Bass player Shonna Tucker has stepped up to the mike on this album and let loose with three of her own songs and she does not disappoint. I’d listen to a whole lot more of that sweet voice. She’s so down-home and lonesome sounding. And so damned believable. She really does feel like her feet are both on fire standing in that Purgatory Line. I know it. Hell, I had to take off MY shoes! I don’t know why she’s apologizing to Huston or why he needs a horse, but I feel terribly sad about the whole thing anyway. But, then, she turns right around and rocks us hard on Home Field Advantage and John Neff brings in the pedal steel perfectly, as always.

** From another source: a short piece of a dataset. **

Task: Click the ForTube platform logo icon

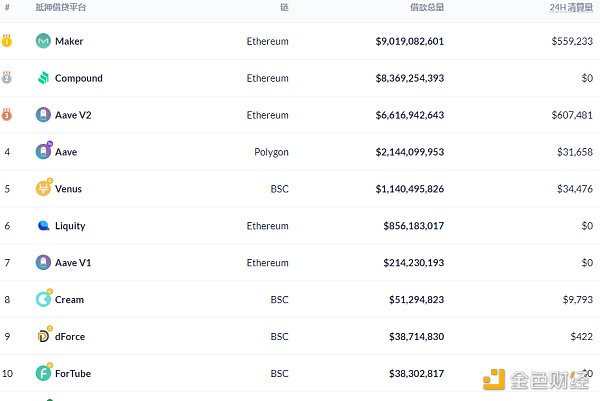Action: (43, 373)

Shonna, John Neff and Spooner Oldham just seem to mesh beautifully here. You’d think they’d been playing together as long as Cooley and Hood have. Spooner has played keyboards with everybody and their sister, though. He’s not exactly having to struggle to keep up. I love Spooner. How could you not?
I’m so impressed with this incarnation of this band. I’d love this album even if it didn’t have any words. And I’m a lyrics fanatic! It’s that good musically. It’s so complete. And,,, dare I say,,, polished(!?) Yet, still, so rough and raw and real, as we’ve come to expect. David Barbe produces again and Patterson thanks him every chance he gets and says he considers him one of the band. Whatever they’re doing, it’s workin’. I’m just sayin’…..
Go get this one, folks! It’s on New West Records on CD or vinyl. And go buy your own, because you’re going to want the cover art and the liner notes and all. Patterson’s thank yous alone are worth the price of admission. And speaking of admissions, this is where it’s written in print that Scott Baxendale, the guitar-maker from Denver, inspired Mike Cooley’s crowd-pleaser Checkout Time in Vegas. Well? We want to hear the rest of THAT story……
If nobody you know is talking about the Drive By Truckers yet, go now and tell ALL your friends. They’ll thank you and you’ll be the cool kid for finding them first.
Ahhh,,,,, I can’t wait until the concert this weekend in Boulder. Saturday night. It’s going to rock. I bet it will be crowded. Can we get down front? Will they sell out? Can we come backstage, guys? Naomi, can we trash your house after?